The OpenACC data model: Preliminary study on its major challenges and implementations

OpenACC data model

Achievement

This paper describes how the OpenACC data model is implemented in current OpenACC compilers, ranging from research compilers (OpenUH and OpenARC) to a commercial compiler (the PGI OpenACC compiler). This includes implementation of the data directives and clauses, testing whether the data is already present on the device, managing asynchronous data transfers and memory allocations, handling aliased data, reusing device memory, managing partially present data, and supporting shared memory between the host and device.

Significance and Impact

The goal of this work is to provide information and guidance for other implementations of OpenACC or similar programming models such as OpenMP. State-of-the-art devices have a more interesting variety of memory hierarchies. We identified that directive-based, high-level programming models such as OpenACC must evolve to support many different memory hierarchy organizations to provide a truly performance-portable experience.

Research Details

  • Summarize various memory architectures in the today's accelerator systems.
  • Describe details and issues in implementing the OpenACC data model in the three different OpenACC compilers.
  • Measure the present table lookups, device memory allocation, pinned memory allocation, and managed memory in the three OpenACC compilers using eight OpenACC applications (seven from the SPEC ACCEL benchmark suite and a shock-hydrodynamics mini-application called LULESH).

Overview

This paper describes how the OpenACC data model is implemented in current OpenACC compilers, ranging from research compilers (OpenUH and OpenARC) to a commercial compiler (the PGI OpenACC compiler).
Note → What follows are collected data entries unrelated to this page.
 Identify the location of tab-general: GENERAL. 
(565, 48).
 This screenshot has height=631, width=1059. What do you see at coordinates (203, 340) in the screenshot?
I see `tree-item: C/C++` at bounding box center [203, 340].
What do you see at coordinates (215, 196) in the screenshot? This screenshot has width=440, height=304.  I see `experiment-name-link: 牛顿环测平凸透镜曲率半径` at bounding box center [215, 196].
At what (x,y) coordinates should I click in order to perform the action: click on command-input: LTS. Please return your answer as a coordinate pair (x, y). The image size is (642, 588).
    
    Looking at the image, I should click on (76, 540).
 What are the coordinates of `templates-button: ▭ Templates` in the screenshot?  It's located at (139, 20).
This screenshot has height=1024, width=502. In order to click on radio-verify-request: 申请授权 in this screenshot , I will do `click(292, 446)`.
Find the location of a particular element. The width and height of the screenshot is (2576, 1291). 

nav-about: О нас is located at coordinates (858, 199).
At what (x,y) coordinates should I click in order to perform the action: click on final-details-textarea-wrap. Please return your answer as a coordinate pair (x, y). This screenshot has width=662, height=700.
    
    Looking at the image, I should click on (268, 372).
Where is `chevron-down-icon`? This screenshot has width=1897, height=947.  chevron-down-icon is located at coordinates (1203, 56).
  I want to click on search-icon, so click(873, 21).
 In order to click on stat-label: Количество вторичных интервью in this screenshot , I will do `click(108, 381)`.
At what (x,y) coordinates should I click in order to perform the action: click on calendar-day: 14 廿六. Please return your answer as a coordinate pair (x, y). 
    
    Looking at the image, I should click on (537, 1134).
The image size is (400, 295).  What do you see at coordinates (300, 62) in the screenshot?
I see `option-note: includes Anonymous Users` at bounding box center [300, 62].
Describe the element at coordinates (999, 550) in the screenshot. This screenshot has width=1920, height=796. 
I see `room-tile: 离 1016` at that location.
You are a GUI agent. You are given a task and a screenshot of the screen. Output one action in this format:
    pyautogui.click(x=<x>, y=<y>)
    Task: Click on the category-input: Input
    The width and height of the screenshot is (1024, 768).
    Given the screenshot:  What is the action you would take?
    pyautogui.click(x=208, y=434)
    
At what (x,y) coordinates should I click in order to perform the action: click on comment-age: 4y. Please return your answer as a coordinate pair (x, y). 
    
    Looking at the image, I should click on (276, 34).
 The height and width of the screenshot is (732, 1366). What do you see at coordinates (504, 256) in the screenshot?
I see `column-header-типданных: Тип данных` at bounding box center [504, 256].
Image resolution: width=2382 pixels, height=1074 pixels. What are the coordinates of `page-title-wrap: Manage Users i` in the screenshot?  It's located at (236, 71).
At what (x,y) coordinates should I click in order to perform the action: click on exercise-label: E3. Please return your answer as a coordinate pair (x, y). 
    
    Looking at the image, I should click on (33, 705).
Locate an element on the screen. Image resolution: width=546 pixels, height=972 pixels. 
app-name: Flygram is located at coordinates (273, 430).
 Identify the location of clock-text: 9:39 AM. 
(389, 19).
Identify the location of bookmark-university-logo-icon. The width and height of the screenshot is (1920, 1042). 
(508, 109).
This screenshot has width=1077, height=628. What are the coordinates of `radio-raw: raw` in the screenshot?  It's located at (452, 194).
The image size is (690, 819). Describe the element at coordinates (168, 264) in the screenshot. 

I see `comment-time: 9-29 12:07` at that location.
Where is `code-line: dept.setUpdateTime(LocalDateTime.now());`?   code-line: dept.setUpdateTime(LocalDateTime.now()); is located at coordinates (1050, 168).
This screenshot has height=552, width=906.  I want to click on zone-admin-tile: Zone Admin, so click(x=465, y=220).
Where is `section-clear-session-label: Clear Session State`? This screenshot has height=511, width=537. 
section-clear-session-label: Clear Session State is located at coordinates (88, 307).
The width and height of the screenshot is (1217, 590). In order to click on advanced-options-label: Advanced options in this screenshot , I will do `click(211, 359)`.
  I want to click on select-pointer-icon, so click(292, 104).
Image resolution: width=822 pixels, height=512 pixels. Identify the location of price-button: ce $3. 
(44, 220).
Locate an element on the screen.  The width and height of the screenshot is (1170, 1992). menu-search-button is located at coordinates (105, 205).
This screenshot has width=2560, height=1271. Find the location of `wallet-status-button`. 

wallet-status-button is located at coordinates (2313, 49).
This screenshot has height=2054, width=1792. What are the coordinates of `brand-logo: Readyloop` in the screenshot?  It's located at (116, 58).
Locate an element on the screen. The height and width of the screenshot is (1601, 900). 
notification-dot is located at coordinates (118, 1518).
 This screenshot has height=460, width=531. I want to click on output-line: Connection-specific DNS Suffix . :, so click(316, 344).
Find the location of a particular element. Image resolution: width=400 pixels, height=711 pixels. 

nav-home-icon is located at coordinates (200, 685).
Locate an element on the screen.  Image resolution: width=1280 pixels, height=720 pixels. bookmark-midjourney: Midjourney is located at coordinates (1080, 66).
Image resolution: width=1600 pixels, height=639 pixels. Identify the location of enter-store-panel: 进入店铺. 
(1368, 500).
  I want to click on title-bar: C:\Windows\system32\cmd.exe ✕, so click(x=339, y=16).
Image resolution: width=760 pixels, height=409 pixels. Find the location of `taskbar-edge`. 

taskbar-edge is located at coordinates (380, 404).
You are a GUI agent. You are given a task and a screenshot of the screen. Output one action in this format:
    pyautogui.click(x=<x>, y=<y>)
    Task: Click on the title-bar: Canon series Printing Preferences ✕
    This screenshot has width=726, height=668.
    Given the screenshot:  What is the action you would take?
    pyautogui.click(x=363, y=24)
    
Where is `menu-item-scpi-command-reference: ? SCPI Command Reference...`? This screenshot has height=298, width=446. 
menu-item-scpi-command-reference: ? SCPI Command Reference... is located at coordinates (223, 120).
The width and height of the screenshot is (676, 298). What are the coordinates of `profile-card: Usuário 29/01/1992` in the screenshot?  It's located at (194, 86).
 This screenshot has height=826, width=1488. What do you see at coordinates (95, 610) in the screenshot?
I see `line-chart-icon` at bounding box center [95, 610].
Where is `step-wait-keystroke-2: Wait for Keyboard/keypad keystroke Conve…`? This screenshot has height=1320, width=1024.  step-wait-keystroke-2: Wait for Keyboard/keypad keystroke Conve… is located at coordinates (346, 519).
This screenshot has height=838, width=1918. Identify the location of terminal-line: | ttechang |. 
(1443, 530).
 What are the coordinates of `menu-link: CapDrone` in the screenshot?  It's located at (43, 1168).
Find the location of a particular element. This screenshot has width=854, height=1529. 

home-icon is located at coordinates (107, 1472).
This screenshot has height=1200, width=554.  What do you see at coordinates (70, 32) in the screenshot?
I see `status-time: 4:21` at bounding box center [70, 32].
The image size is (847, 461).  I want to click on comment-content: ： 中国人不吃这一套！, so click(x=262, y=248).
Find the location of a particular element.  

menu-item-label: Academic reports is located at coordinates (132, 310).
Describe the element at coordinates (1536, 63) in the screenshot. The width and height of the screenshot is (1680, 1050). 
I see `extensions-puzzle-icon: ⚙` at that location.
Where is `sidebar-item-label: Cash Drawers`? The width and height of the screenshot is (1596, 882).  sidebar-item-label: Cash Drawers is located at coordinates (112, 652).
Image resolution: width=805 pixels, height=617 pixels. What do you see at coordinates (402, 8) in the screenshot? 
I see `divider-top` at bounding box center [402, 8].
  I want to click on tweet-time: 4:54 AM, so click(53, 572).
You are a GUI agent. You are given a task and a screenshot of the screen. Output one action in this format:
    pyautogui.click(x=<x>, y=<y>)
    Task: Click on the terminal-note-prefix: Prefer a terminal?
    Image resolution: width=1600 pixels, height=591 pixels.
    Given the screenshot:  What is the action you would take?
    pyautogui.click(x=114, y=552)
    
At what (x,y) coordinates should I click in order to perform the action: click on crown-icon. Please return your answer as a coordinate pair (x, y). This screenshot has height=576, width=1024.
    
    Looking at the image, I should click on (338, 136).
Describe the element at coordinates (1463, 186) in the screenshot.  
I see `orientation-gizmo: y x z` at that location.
First, we summarize various memory architectures in the today's accelerator systems. We then describe details and issues in implementing the OpenACC data model in the three different OpenACC compilers. This includes managing page tables, asynchronous data transfers, asynchronous memory allocate and free, host data construct, aliasing on a data directive, reusing device memory, partially present data, and adjacent data. It also discusses on-going work to manage large, complex dynamic data structures. We measured the present table lookups, device memory allocation, pinned memory allocation, and managed memory in the three OpenACC compilers using eight OpenACC applications (seven from the SPEC ACCEL benchmark suite and a shock-hydrodynamics mini-application called LULESH).